_Stated goal_. Rewrite every line of the items below as a numbered list, one line per number, and leave out the blank lines.

Word and element pointing items:
────────
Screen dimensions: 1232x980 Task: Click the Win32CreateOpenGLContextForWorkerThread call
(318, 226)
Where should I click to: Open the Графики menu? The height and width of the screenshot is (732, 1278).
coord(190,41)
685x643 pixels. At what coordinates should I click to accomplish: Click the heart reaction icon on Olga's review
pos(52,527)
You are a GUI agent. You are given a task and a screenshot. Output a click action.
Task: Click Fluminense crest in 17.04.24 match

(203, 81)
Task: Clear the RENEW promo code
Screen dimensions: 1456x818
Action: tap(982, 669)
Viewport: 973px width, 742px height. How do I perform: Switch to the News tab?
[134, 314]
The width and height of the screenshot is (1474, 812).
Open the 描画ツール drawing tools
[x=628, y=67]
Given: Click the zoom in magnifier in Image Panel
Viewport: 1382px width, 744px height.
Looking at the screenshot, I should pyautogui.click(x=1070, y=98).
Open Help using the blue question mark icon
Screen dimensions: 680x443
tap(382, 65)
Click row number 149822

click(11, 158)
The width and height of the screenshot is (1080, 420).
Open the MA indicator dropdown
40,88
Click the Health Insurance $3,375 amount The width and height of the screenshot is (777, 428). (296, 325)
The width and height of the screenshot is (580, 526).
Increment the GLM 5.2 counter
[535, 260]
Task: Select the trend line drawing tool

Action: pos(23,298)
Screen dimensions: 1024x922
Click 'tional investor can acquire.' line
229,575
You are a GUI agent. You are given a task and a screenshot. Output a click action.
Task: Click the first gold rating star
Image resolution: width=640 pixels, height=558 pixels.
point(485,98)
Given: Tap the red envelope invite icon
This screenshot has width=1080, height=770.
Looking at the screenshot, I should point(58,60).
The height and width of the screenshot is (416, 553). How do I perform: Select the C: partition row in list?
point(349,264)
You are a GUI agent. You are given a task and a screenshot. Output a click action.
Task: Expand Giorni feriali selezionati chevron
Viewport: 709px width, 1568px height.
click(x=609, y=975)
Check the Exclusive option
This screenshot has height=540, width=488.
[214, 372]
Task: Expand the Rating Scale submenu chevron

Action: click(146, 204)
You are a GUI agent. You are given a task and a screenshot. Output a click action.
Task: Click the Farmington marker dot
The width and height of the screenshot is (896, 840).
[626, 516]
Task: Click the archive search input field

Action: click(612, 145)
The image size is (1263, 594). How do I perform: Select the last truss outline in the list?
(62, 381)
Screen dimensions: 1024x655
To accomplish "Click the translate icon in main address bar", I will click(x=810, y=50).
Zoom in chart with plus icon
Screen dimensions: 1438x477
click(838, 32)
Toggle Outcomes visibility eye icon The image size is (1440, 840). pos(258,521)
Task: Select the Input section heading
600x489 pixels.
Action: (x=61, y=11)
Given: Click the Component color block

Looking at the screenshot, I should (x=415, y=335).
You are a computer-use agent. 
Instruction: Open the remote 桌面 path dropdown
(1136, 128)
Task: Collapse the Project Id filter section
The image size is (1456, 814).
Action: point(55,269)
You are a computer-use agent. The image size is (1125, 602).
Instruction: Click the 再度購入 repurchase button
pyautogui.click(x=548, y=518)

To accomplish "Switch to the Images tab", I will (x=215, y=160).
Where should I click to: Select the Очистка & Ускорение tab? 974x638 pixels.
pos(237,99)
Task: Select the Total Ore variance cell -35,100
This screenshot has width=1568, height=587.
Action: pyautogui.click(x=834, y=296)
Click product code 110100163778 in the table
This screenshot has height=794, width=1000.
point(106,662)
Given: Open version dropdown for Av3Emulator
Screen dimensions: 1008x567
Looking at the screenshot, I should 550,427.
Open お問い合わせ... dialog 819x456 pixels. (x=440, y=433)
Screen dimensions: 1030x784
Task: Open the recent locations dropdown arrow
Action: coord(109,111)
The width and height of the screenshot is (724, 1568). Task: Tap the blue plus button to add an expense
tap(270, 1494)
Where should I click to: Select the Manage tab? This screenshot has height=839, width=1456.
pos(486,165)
────────
_Correct response_.
1. Screen dimensions: 1232x980 Task: Click the Win32CreateOpenGLContextForWorkerThread call
2. (318, 226)
3. Where should I click to: Open the Графики menu? The height and width of the screenshot is (732, 1278).
4. coord(190,41)
5. 685x643 pixels. At what coordinates should I click to accomplish: Click the heart reaction icon on Olga's review
6. pos(52,527)
7. You are a GUI agent. You are given a task and a screenshot. Output a click action.
8. Task: Click Fluminense crest in 17.04.24 match
9. (203, 81)
10. Task: Clear the RENEW promo code
11. Screen dimensions: 1456x818
12. Action: tap(982, 669)
13. Viewport: 973px width, 742px height. How do I perform: Switch to the News tab?
14. [134, 314]
15. The width and height of the screenshot is (1474, 812).
16. Open the 描画ツール drawing tools
17. [x=628, y=67]
18. Given: Click the zoom in magnifier in Image Panel
19. Viewport: 1382px width, 744px height.
20. Looking at the screenshot, I should pyautogui.click(x=1070, y=98).
21. Open Help using the blue question mark icon
22. Screen dimensions: 680x443
23. tap(382, 65)
24. Click row number 149822
25. click(11, 158)
26. The width and height of the screenshot is (1080, 420).
27. Open the MA indicator dropdown
28. 40,88
29. Click the Health Insurance $3,375 amount The width and height of the screenshot is (777, 428). (296, 325)
30. The width and height of the screenshot is (580, 526).
31. Increment the GLM 5.2 counter
32. [535, 260]
33. Task: Select the trend line drawing tool
34. Action: pos(23,298)
35. Screen dimensions: 1024x922
36. Click 'tional investor can acquire.' line
37. 229,575
38. You are a GUI agent. You are given a task and a screenshot. Output a click action.
39. Task: Click the first gold rating star
40. Image resolution: width=640 pixels, height=558 pixels.
41. point(485,98)
42. Given: Tap the red envelope invite icon
43. This screenshot has width=1080, height=770.
44. Looking at the screenshot, I should point(58,60).
45. The height and width of the screenshot is (416, 553). How do I perform: Select the C: partition row in list?
46. point(349,264)
47. You are a GUI agent. You are given a task and a screenshot. Output a click action.
48. Task: Expand Giorni feriali selezionati chevron
49. Viewport: 709px width, 1568px height.
50. click(x=609, y=975)
51. Check the Exclusive option
52. This screenshot has height=540, width=488.
53. [214, 372]
54. Task: Expand the Rating Scale submenu chevron
55. Action: click(146, 204)
56. You are a GUI agent. You are given a task and a screenshot. Output a click action.
57. Task: Click the Farmington marker dot
58. The width and height of the screenshot is (896, 840).
59. [626, 516]
60. Task: Click the archive search input field
61. Action: click(612, 145)
62. The image size is (1263, 594). How do I perform: Select the last truss outline in the list?
63. (62, 381)
64. Screen dimensions: 1024x655
65. To accomplish "Click the translate icon in main address bar", I will click(x=810, y=50).
66. Zoom in chart with plus icon
67. Screen dimensions: 1438x477
68. click(838, 32)
69. Toggle Outcomes visibility eye icon The image size is (1440, 840). pos(258,521)
70. Task: Select the Input section heading
71. 600x489 pixels.
72. Action: (x=61, y=11)
73. Given: Click the Component color block
74. Looking at the screenshot, I should (x=415, y=335).
75. You are a computer-use agent. 
76. Instruction: Open the remote 桌面 path dropdown
77. (1136, 128)
78. Task: Collapse the Project Id filter section
79. The image size is (1456, 814).
80. Action: point(55,269)
81. You are a computer-use agent. The image size is (1125, 602).
82. Instruction: Click the 再度購入 repurchase button
83. pyautogui.click(x=548, y=518)
84. To accomplish "Switch to the Images tab", I will (x=215, y=160).
85. Where should I click to: Select the Очистка & Ускорение tab? 974x638 pixels.
86. pos(237,99)
87. Task: Select the Total Ore variance cell -35,100
88. This screenshot has width=1568, height=587.
89. Action: pyautogui.click(x=834, y=296)
90. Click product code 110100163778 in the table
91. This screenshot has height=794, width=1000.
92. point(106,662)
93. Given: Open version dropdown for Av3Emulator
94. Screen dimensions: 1008x567
95. Looking at the screenshot, I should 550,427.
96. Open お問い合わせ... dialog 819x456 pixels. (x=440, y=433)
97. Screen dimensions: 1030x784
98. Task: Open the recent locations dropdown arrow
99. Action: coord(109,111)
100. The width and height of the screenshot is (724, 1568). Task: Tap the blue plus button to add an expense
101. tap(270, 1494)
102. Where should I click to: Select the Manage tab? This screenshot has height=839, width=1456.
103. pos(486,165)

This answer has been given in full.